## [Excerpted text]
--------------------------------
Modules: Composition, Not Copy-Paste

This chapter covers writing and consuming Terraform modules, the unit of reuse for infrastructure.

Why Modules

After a few projects, you'll notice patterns. Every service needs: a VPC, a subnet per AZ, a security group, an RDS instance, an ALB. Copy-pasting a 500-line config between projects is a bad time. A module is what you paste once and call many times.

A module is a directory with .tf files. Inside, you define variables (inputs), resources, and outputs (exposed values). The caller passes variables and consumes outputs.

The Structure of a Module

Conventional layout:

modules/
  vpc/
    main.tf          # resources
    variables.tf     # inputs
    outputs.tf       # exposed values
    versions.tf      # required_providers
    README.md        # docs

A trivial module:

modules/notes-bucket/variables.tf:

variable "environment" {
  type        = string
  description = "Environment name (dev/staging/prod)."
--------------------------------
## [Stored data]

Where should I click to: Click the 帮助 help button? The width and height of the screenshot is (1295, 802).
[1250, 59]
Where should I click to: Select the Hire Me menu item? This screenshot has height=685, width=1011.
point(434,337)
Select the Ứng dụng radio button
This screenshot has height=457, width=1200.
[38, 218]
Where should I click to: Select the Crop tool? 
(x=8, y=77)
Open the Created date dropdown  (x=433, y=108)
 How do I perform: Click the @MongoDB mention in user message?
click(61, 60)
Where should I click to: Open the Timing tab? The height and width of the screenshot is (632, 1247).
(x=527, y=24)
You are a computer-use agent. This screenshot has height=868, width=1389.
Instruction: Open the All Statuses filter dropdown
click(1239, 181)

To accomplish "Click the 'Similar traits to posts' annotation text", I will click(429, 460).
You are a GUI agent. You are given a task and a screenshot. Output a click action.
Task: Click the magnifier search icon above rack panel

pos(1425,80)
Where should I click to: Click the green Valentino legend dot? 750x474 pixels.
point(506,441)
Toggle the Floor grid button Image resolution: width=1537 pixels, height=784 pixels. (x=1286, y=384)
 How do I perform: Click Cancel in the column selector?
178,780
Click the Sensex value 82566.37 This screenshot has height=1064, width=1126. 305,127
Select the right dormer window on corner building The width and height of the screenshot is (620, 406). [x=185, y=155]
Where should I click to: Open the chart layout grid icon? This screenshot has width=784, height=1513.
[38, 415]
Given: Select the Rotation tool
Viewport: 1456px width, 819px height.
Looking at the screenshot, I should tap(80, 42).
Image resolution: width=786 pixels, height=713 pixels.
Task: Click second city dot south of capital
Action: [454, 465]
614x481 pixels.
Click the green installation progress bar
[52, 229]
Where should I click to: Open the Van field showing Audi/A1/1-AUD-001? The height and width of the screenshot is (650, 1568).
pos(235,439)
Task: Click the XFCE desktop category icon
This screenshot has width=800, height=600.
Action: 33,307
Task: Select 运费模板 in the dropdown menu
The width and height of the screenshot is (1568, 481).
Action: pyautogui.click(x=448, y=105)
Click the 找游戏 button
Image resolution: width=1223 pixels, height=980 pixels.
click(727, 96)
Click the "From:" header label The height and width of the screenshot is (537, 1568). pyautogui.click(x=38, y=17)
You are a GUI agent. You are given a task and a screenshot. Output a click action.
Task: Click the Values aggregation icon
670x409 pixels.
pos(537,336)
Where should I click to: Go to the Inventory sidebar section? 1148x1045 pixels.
--------------------------------
## [Your tasks]
1. Reproduce the part of the Terraform modules chapter above that opens with the words containing "A module is a" and closes with "and consumes outputs.".
2. Answer these from the Terraform modules chapter above:
(a) What does the chapter call Terraform modules in its opening description?
(b) How many lines long is the config it says is a bad time to copy-paste between projects?
(c) In the conventional layout, which file holds required_providers?

## [Expected answers]
1.
A module is a directory with .tf files. Inside, you define variables (inputs), resources, and outputs (exposed values). The caller passes variables and consumes outputs.

2.
(a) The unit of reuse for infrastructure.
(b) 500 lines.
(c) versions.tf